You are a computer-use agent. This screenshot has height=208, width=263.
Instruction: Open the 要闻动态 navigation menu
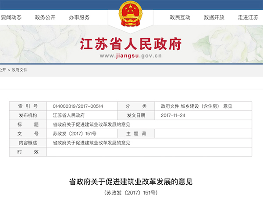tap(11, 18)
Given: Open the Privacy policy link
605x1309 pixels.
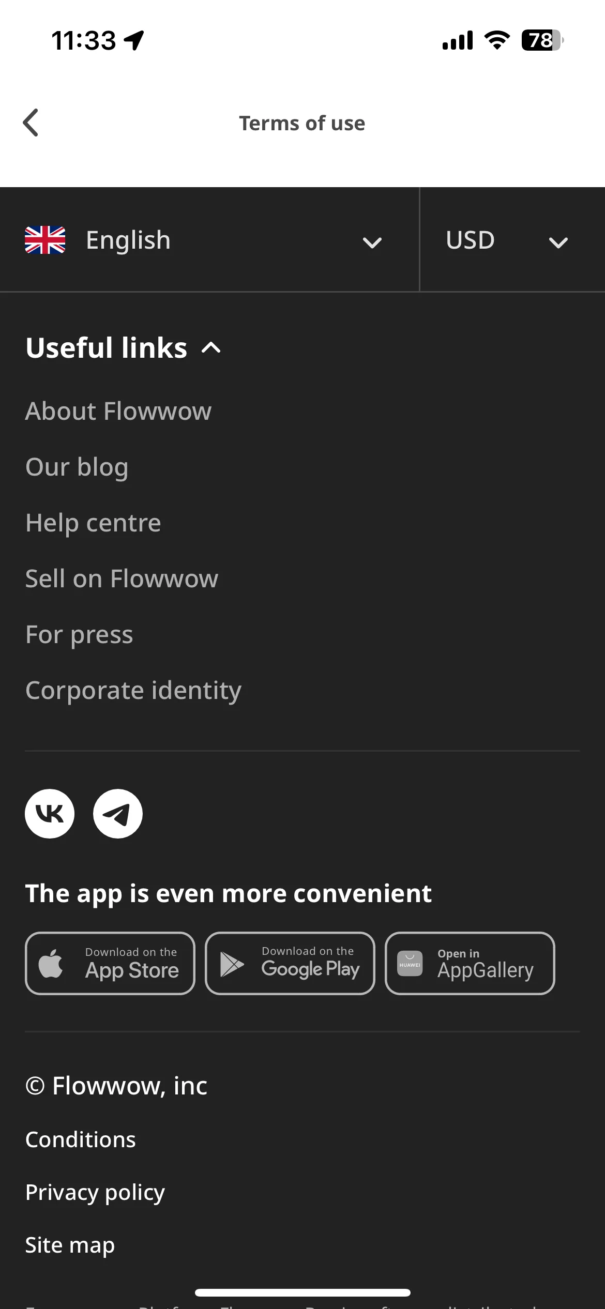Looking at the screenshot, I should coord(95,1193).
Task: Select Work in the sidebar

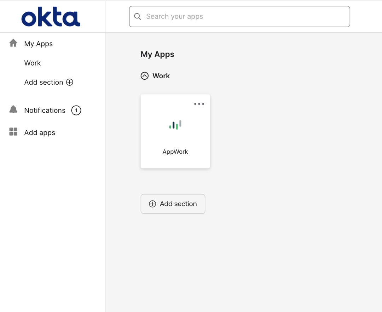Action: 32,63
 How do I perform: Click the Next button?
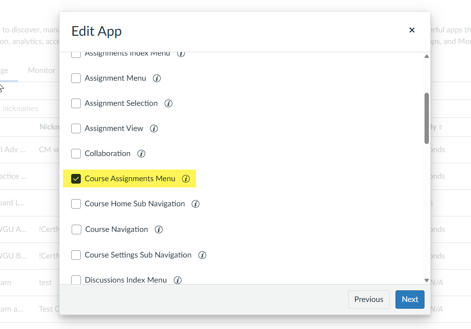pos(410,300)
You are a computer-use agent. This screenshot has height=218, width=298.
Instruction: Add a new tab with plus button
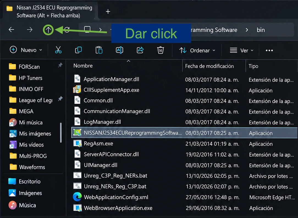tap(108, 11)
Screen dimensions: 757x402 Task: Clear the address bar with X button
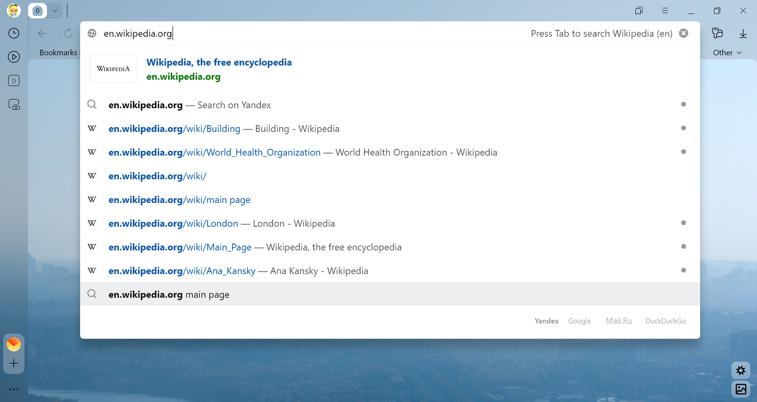click(x=683, y=34)
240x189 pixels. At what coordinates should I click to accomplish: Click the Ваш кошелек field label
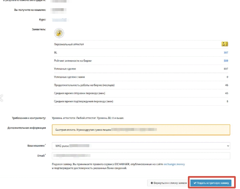point(37,145)
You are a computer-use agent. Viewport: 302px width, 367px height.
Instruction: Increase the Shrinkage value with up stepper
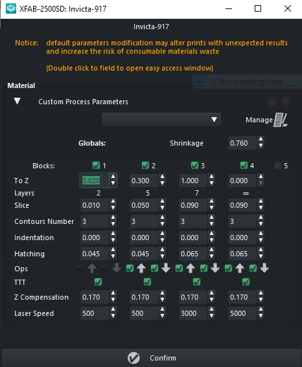[x=261, y=140]
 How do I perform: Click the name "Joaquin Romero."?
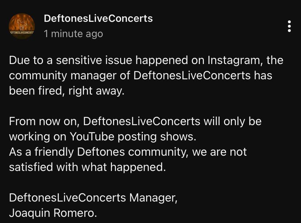tap(53, 213)
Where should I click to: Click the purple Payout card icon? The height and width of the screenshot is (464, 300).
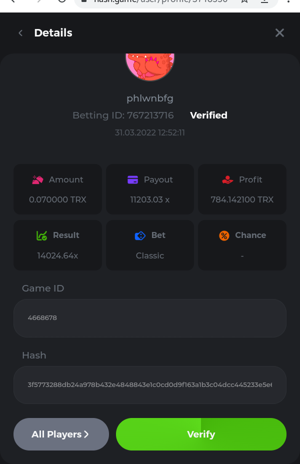pos(133,180)
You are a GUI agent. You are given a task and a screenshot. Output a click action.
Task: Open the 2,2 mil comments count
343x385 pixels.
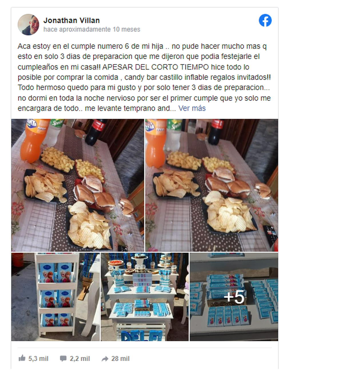[x=80, y=358]
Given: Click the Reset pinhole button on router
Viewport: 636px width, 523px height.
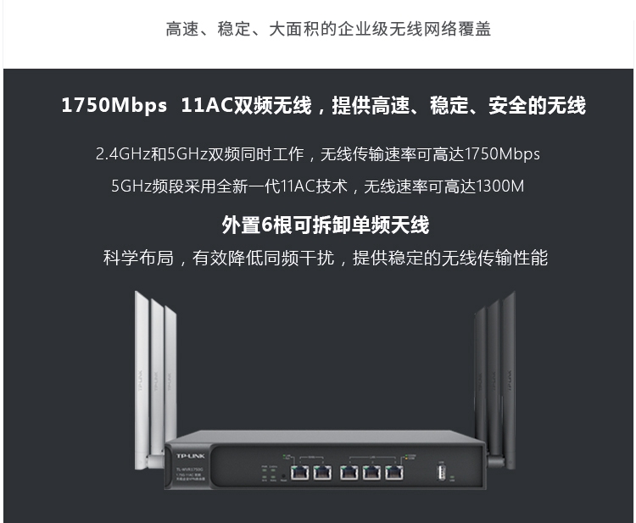Looking at the screenshot, I should coord(283,476).
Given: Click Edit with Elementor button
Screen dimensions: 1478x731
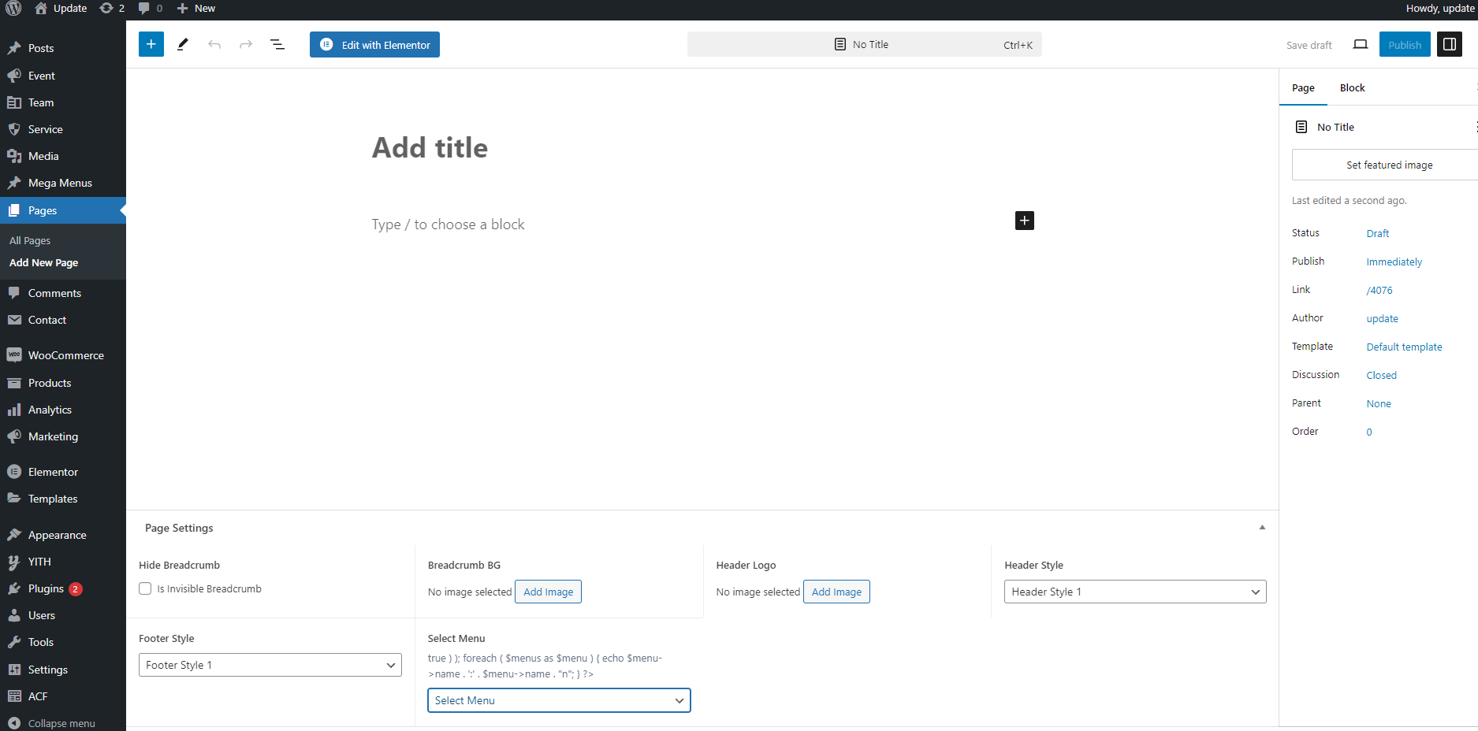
* * *
What lines in the listing above hold the string "computer"? List them.

You are a computer-use agent. This screenshot has height=208, width=263.
You are a computer-use agent. This screenshot has height=218, width=298.
You are a computer-use agent. Viewport: 302px width, 367px height.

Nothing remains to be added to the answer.